Si le juge judiciaire s’avère exclusivement compétent pour connaître des litiges relatifs à des actes de contrefaçon ou encore de cession de droits mettant en prise un artiste-auteur et une personne publique, cette compétence ne s’étend pas aux mesures de remise en état de l’œuvre dénaturée. Deux récentes décisions s’en font l’écho.

Ainsi, le Tribunal des conflits a, le 5 septembre 2016[1], institué le principe de la nécessaire scission de ce type de contentieux entre le juge judiciaire et le juge administratif. Cette compétence partagée impose alors de porter devant le juge de l’ordre judiciaire l’action visant à voir réparée l’atteinte à l’intégrité, matérielle ou spirituelle, de l’œuvre. En revanche, la demande visant voir ordonnée la remise en état de l’œuvre dénaturée relève de la compétence du juge de l’ordre administratif. Et ce, alors même qu’une telle action poursuit l’objectif de restituer à l’œuvre son intégrité d’origine. Dans le cadre de l’action intentée par Jean Nouvel contre l’Association Philharmonie de Paris, le Tribunal des conflits retient ainsi que « si la juridiction judiciaire est seule compétente pour se prononcer sur la question de savoir si M. Nouvel a subi un préjudice résultant de la dénaturation qu’aurait fait subir à son œuvre le maître d’ouvrage, la juridiction administrative est, en revanche, seule compétente pour statuer, le cas échéant, sur la demande tendant à la réparation de ce préjudice par la réalisation de travaux sur l’immeuble de la Philharmonie de Paris ». 

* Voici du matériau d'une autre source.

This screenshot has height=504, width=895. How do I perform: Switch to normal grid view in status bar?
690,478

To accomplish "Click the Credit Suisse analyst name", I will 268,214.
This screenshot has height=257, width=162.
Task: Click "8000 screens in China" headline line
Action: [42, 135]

Dans le sillage de la décision du Tribunal des conflits, la troisième chambre civile du Tribunal de grande instance de Paris a énoncé, le 10 mars 2017[2], qu’il « n’est pas compétent pour ordonner des mesures de nature à porter atteinte, sous quelque forme que ce soit, à l’intégrité d’un ouvrage public et il ne peut ordonner la réalisation de travaux sur l’ouvrage public et faire des injonctions à l’administration, qui peuvent être prononcées que par la seule juridiction administrative ». Les demandes portées par l’artiste dont trois éléments de sa sculpture monumentale avaient été enlevés, portant dès lors atteinte à son intégrité, « ne peuvent donc prospérer devant la juridiction judiciaire ». La réparation pécuniaire de l’atteinte au droit moral est, en revanche, accueillie, la communauté d’agglomération étant en l’espèce condamnée à verser dix mille euros à titre de dommages-intérêts.

Alexis Fournol
Avocat à la Cour

[1] T. confl., 5 sept. 2016, no 4069, Jean Nouvel c. Association Philharmonie de Paris.
[2] TGI Paris, 3e ch., 3e sect., 10 mars 2017, RG no 15/05154.